This work proposes the first attribute attestation framework tailored for the full lifecycle of large generative models—such as large language models—encompassing both training and inference phases. To address the limitations of existing approaches in supporting integrity verification for generative tasks and large-scale datasets, the framework integrates Intel TDX confidential virtual machines with NVIDIA H100 security-aware GPUs, establishing end-to-end hardware-level security across CPU-GPU workflows. Furthermore, it introduces an incremental multiset hashing mechanism based on memory-mapped datasets to efficiently track data integrity. The proposed solution achieves significant advances over prior methods in scalability, generality, and security, effectively overcoming their constraints in scale and applicability.
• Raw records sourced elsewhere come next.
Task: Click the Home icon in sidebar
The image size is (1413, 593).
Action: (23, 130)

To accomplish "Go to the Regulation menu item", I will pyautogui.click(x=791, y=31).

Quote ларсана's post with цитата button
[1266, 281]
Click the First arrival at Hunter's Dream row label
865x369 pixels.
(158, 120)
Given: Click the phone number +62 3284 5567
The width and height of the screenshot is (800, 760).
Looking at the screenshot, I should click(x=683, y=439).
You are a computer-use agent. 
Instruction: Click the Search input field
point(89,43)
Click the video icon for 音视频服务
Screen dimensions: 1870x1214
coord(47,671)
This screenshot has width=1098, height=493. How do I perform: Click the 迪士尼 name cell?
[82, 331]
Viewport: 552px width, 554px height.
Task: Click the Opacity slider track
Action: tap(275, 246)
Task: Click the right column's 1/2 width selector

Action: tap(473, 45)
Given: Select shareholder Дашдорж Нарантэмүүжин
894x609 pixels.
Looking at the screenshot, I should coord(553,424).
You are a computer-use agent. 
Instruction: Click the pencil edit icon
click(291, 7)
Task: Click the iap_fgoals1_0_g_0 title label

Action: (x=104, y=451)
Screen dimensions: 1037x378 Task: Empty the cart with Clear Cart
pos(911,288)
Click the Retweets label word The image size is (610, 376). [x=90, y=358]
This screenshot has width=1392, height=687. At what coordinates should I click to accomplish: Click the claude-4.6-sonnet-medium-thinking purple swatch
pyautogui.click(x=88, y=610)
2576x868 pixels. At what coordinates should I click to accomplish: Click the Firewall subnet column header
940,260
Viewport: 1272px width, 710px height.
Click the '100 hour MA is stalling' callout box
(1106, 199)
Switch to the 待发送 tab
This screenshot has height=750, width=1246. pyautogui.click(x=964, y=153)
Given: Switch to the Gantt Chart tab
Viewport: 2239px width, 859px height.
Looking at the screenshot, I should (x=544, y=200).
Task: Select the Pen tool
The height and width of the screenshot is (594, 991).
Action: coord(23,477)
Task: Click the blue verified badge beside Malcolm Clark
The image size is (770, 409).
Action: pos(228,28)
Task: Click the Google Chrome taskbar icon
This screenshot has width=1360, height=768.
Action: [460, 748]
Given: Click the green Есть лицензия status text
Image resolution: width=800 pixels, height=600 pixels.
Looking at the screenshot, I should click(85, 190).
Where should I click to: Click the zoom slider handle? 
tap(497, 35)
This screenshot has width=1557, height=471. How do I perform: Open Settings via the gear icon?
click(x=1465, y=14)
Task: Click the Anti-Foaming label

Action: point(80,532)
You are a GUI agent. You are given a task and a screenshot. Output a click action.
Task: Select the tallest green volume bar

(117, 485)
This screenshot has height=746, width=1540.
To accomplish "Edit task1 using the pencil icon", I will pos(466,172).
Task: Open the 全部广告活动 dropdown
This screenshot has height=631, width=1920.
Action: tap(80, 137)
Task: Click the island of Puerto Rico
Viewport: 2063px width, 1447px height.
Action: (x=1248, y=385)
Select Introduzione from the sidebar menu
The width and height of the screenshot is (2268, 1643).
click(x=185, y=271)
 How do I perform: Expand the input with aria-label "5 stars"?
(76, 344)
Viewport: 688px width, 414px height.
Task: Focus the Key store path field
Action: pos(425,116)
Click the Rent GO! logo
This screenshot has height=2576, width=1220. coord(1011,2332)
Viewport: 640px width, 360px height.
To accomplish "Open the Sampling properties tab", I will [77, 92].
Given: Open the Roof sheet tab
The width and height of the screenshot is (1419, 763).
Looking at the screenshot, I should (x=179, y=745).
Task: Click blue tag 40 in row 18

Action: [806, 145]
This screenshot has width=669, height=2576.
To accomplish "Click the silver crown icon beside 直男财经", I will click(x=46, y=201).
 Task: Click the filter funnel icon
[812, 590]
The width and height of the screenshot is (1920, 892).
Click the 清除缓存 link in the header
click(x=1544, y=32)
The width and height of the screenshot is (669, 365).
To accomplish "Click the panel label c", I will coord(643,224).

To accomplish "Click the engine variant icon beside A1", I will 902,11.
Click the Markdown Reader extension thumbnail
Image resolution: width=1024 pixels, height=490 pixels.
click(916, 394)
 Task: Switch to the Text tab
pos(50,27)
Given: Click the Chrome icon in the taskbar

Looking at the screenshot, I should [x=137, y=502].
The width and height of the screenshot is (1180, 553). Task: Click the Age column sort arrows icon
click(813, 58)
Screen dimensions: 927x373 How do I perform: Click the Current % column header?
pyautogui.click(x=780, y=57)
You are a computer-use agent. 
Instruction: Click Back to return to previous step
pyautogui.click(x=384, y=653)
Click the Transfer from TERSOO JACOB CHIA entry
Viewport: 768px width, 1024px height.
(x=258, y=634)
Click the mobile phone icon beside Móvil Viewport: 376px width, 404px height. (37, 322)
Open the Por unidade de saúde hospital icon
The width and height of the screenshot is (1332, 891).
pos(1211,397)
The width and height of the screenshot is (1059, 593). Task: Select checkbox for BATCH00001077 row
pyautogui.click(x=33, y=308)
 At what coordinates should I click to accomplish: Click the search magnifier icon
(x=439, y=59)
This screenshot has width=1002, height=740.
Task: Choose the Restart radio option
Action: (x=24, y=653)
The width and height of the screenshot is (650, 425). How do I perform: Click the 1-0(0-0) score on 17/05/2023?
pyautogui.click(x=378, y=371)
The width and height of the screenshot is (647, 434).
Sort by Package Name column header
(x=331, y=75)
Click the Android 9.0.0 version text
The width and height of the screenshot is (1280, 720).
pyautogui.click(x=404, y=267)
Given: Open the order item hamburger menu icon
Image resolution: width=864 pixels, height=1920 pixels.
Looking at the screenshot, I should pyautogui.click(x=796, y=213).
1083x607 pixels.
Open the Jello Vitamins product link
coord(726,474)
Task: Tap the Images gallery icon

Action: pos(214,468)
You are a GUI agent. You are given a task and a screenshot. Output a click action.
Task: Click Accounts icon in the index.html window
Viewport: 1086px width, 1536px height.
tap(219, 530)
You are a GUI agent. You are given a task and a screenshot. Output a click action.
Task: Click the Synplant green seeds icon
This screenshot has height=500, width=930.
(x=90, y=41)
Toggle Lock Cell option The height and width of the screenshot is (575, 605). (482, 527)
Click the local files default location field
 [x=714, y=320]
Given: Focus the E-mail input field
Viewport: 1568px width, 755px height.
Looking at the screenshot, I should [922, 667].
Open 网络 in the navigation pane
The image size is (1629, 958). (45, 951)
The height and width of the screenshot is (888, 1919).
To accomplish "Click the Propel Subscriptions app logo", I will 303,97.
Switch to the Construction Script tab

Machine learning property attestations allow provers (e.g., model providers or owners) to attest properties of their models/datasets to verifiers (e.g., regulators, customers), enabling accountability towards regulations and policies. But, current approaches do not support generative models or large datasets. We present PAL*M, a property attestation framework for large generative models, illustrated using large language models. PAL*M defines properties across training and inference, leverages confidential virtual machines with security-aware GPUs for coverage of CPU-GPU operations, and proposes using incremental multiset hashing over memory-mapped datasets to efficiently track their integrity. We implement PAL*M on Intel TDX and NVIDIA H100, showing it is efficient, scalable, versatile, and secure.